Iraq assassins in Basra murder female activist and hunt down protesters

Fellow Iraqis say that the country “lost a treasure today.”

Iraqi security forces push back demonstrators in anti-government protests during Iraqi Prime Minister Mustafa al-Kadhimi's visit, in Basra, Iraq, July 15, 2020 (photo credit: REUTERS/ESSAM AL-SUDANI)
Iraqi security forces push back demonstrators in anti-government protests during Iraqi Prime Minister Mustafa al-Kadhimi's visit, in Basra, Iraq, July 15, 2020
(photo credit: REUTERS/ESSAM AL-SUDANI)
Iraqi protesters who have been fighting in the streets for almost a year against what they say is government neglect and corruption are used to being threatened. They’ve already seen hundreds of their friends attacked and some hunted down and shot by pro-government militias. On August 18, the protesters mourned once again, a young female activist, a doctor, who was shot in Basra.
Fellow Iraqis say that the country “lost a treasure today.” People know the fear. Those who go to the squares to protest in Baghdad or southern Iraq report receiving threats. They get the threats from friends, from family, or phone calls or other means. It is made known to them: If you continue down this path you will be harmed. And they have been kidnapped, killed, assassinated, and hunted down.
This kind of mafia-like pressure campaign is directed by militias, many of which are pro-Iranian. The militias have names such as Soraya Khorasani, Asaib Ahl al-Haq, Kataib Hezbollah, the Badr Organization, Harakat Hezbollah al-Nujaba. Not all of them are implicated in the assassinations. Some specialize in different areas of exerting control and threats.

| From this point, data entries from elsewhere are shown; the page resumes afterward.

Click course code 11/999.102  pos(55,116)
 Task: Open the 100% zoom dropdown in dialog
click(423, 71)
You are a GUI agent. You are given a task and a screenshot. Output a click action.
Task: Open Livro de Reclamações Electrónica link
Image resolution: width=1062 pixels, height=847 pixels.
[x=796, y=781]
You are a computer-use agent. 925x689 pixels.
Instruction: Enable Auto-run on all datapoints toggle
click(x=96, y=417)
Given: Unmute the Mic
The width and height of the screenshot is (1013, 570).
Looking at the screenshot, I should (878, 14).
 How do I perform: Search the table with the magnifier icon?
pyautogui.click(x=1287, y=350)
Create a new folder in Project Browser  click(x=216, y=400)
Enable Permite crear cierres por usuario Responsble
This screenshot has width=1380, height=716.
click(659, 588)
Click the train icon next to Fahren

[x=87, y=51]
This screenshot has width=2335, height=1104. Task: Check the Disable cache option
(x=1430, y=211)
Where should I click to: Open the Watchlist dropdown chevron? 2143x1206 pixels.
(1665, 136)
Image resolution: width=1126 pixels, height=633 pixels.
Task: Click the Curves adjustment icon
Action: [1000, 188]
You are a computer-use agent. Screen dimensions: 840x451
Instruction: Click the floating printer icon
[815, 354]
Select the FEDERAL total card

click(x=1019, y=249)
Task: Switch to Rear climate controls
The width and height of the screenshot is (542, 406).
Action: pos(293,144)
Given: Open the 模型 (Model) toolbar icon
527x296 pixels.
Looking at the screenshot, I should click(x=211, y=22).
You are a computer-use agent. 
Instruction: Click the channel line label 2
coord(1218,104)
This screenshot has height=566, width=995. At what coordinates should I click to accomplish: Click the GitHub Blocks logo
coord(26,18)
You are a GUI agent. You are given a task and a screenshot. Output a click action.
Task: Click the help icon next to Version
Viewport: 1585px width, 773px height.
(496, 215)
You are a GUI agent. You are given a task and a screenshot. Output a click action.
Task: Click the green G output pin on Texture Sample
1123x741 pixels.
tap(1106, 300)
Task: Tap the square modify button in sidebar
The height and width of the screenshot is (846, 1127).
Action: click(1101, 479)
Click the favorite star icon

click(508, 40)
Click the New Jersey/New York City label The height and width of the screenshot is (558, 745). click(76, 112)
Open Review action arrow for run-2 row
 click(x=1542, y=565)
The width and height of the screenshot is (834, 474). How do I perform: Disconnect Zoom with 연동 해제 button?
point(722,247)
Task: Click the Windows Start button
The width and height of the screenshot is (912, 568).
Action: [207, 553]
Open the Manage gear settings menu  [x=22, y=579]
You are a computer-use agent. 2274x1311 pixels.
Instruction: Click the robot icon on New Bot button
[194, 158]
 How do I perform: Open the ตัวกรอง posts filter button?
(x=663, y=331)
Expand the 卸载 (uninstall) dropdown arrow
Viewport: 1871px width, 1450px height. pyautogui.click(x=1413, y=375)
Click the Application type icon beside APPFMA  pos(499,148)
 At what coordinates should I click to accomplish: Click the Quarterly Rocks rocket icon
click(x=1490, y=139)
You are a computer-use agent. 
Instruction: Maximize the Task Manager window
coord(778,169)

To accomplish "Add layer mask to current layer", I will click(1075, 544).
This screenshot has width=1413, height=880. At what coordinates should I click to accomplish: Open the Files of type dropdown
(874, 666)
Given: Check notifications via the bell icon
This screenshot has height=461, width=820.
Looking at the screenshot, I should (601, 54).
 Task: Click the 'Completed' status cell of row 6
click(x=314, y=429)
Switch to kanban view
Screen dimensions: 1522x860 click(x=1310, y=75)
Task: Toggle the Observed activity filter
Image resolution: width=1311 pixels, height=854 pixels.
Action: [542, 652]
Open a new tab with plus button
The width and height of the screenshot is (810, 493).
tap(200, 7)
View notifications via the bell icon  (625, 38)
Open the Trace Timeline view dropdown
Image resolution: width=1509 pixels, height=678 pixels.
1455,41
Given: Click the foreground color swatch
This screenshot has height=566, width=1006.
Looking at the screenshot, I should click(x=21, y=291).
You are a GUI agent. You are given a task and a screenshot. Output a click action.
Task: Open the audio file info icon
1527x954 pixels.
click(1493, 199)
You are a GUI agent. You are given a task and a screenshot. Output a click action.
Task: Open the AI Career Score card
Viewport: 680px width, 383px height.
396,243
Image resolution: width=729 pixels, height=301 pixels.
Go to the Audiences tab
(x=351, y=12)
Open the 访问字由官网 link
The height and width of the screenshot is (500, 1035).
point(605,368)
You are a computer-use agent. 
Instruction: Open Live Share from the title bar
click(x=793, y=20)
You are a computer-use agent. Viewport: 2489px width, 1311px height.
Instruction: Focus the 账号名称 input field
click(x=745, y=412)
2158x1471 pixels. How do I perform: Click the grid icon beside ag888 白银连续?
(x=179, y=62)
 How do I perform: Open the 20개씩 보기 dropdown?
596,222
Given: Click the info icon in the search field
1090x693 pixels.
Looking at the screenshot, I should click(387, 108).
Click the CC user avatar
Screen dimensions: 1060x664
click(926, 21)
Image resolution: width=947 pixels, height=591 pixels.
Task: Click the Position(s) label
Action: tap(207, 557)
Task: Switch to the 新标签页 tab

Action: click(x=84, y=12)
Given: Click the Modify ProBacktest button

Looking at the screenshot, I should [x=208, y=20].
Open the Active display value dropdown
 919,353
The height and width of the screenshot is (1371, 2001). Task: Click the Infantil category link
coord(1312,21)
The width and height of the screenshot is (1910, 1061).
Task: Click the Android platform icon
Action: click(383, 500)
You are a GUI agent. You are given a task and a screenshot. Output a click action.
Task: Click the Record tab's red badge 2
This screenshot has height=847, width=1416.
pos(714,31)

Dr. Riham Yaqoub was an activist, a sports expert and a nutritionist. She was assassinated in Basra, the large southern Iraqi city near the border with Kuwait, on Wednesday, according to numerous reports. Irfaa Sawtak published a video of her doing sports training. Others say she was young, ambitious and “full of hope and life.”
Her murder is one of many recent assassinations in southern Iraq. It comes as Iraqi Prime Minister Mustafa al-Kadhimi is in Washington for high level meetings. Rocket fire almost daily has targeted US forces at bases, in Baghdad and near the airport. The message is clear: There is impunity to attack whoever the militias want. 
It is slightly over a month since assassins in Baghdad murdered Husham al-Hashimi, a well-known commentator on Iraqi affairs. He was killed at his house in July. Activists are now being murdered almost daily in Basra by a team of assassins. Of five targeted, two have died, notes journalist Lawk Ghafuri. It was only a week since another activist was killed named Tahseen al-Shahmani. Another woman named Ludia Remon also survived an attack.
Many female activists have been targeted by the assassins. The Prime Minister had apparently replaced the head of the Basra police the same day as the recent assassination. Journalists are also being targeted for assassination. In Basra Abdul Samad was shot in January along with another journalist named Safaa Ghali.
The impunity of assassinations illustrates how militias, many affiliated with Iran’s Islamic Revolutionary Guard Corps, are working slowly and systematically to silence any dissent. This is especially true for targeting young people and women. The goal is to preserve the system that arose in Iraq in the last decade, a rule that is increasingly beholden to militias, clerics, and the politics of the gun.